Glencore Coal looks to derail ports charging option

Miner asserts monoply power without recourse was applied by new port operator after lease sale


Resources company subsidiary Glencore Coal is seeking to do what DP World only threatened to – pull the rug from under port lease-owners’ options to increase revenue streams.

Glencore has put its case to the Australian Competition Tribunal, a move stevedore DP World said it would consider last year when the Port of Melbourne Corporation sought a huge land rent increases in the lead-up to that port’s lease offering.

The Newcastle bid follows a 40 per cent Port of Newcastle Operations’ (PNO) post-lease hike in shipping channel charges of 40 per cent on average and 60 per cent for the most common ship type.

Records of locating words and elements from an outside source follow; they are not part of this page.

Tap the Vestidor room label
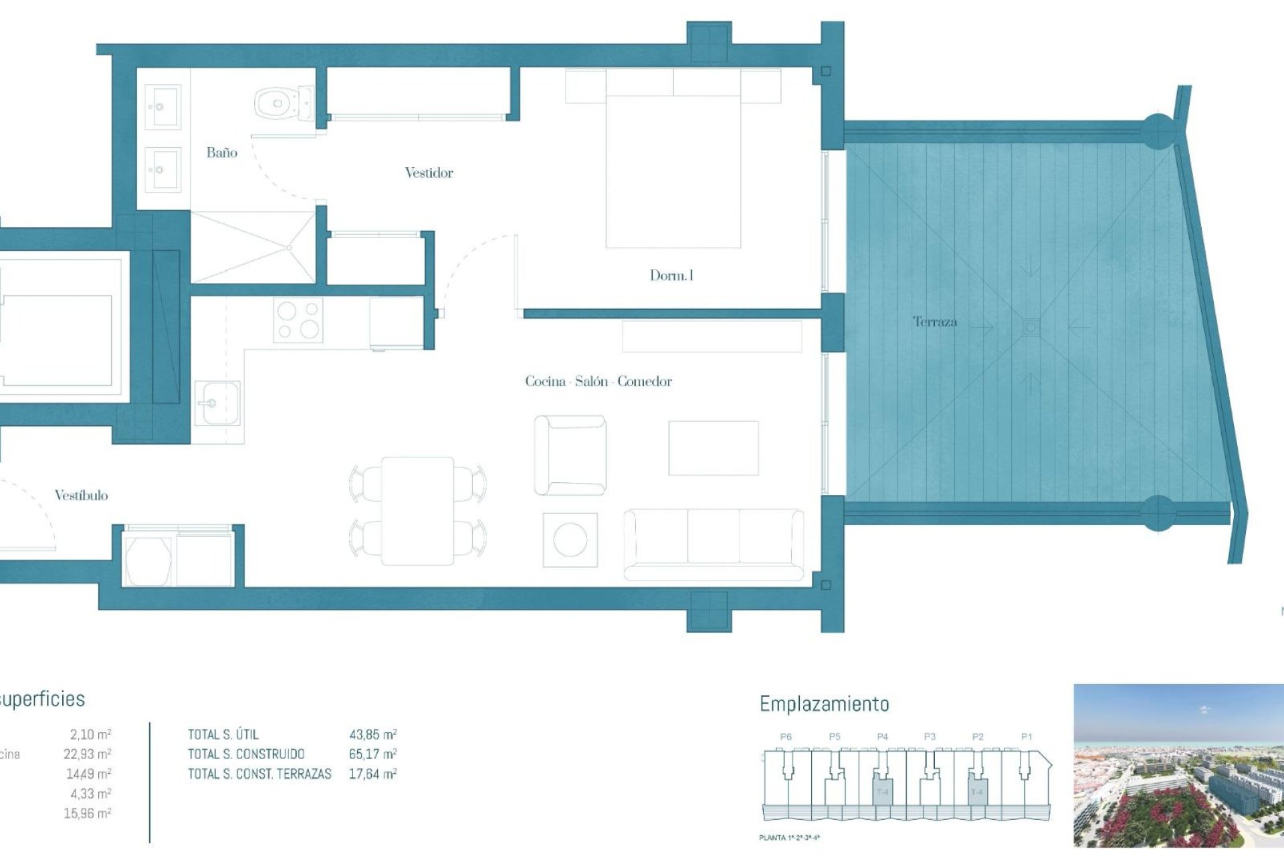point(429,173)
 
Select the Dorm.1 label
point(671,276)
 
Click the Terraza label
point(934,322)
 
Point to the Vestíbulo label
point(81,496)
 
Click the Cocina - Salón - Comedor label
point(598,382)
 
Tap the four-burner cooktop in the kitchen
point(298,320)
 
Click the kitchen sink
point(217,403)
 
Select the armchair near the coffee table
point(570,455)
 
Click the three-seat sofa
point(714,543)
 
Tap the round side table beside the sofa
point(570,540)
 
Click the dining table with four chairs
point(418,511)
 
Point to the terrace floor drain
point(1031,327)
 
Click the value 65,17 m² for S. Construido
point(372,754)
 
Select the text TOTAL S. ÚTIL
point(223,734)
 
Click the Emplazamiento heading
point(824,704)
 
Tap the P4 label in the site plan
point(882,737)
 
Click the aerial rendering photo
point(1178,765)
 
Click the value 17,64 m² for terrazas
point(372,774)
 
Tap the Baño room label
point(221,153)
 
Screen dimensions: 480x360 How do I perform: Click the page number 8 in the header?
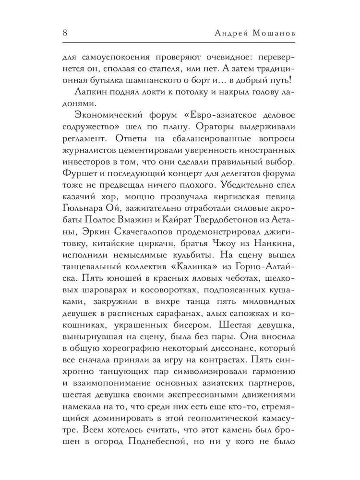point(65,34)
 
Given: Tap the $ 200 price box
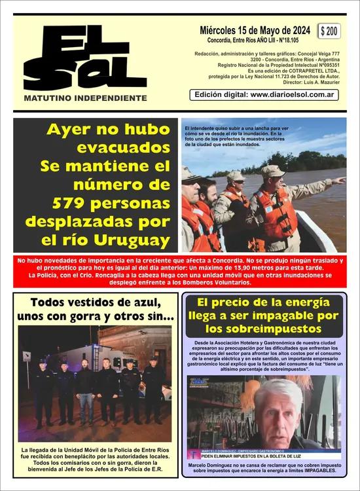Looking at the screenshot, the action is point(330,31).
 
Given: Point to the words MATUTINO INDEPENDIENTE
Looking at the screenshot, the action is point(85,98).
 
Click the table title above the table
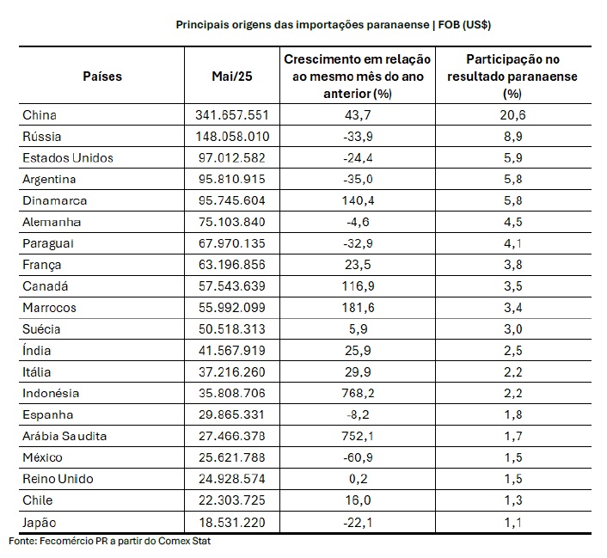coord(334,25)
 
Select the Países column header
coord(102,77)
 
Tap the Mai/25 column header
coord(232,77)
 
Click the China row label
coord(40,115)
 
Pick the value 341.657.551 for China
coord(232,115)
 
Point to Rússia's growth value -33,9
coord(358,137)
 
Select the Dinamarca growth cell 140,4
coord(358,200)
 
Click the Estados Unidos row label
coord(68,158)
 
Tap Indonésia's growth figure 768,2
coord(358,394)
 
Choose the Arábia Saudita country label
coord(64,436)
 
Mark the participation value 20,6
coord(513,115)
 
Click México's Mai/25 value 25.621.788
coord(232,457)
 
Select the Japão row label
coord(39,523)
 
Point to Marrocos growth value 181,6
coord(358,308)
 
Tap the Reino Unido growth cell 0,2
coord(358,479)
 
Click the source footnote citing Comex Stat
coord(109,541)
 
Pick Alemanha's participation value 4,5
coord(513,223)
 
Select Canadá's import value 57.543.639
coord(232,286)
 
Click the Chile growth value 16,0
coord(358,500)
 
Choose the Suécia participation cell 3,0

PNO, a joint venture between Hastings Funds Management and China Merchants Group, operates the port after the lease was bought for $1.75 billion

Glencore’s path to the tribunal over the past nine months has been rocky, having failed to convince the National Competition Council and therefore acting-treasurer Matthias Cormann of its case that the control of the port ‘Service’ should be ‘declared’ under the Competition and Consumer Act’s National Access Regime.

The tribunal hears applications for review of certain ministerial or the commission decisions in access matters.

Glencore contends PNO exercised unconstrained monopoly power in raising charges and did so without consultation.

"There is no ability or means for users of the Service to negotiate or arbitrate price or terms of access or have recourse to a regulatory process order to constrain the power of PNO as the monopoly provider of the Service," Glencore’s submission says.

PNO’s action put coal miners’ profit margins in jeopardy at a time of losses and the "prospect of further monopoly price increases in the future creates uncertainty for producers and acquirers of Hunter Valley coal which materially lessens the economic efficiency of dependent markets, including raising barriers to entry, blunting incentives to invest in expansion and new developments of mines or associated infrastructure and impairing the ability of Hunter Valley coal producers to effectively compete", it adds.

Should Glencore Coal be successful, the outcome may weaken states’ infrastructure lease bargaining positions as successful bidders will have a harder time recouping the huge outlays involved.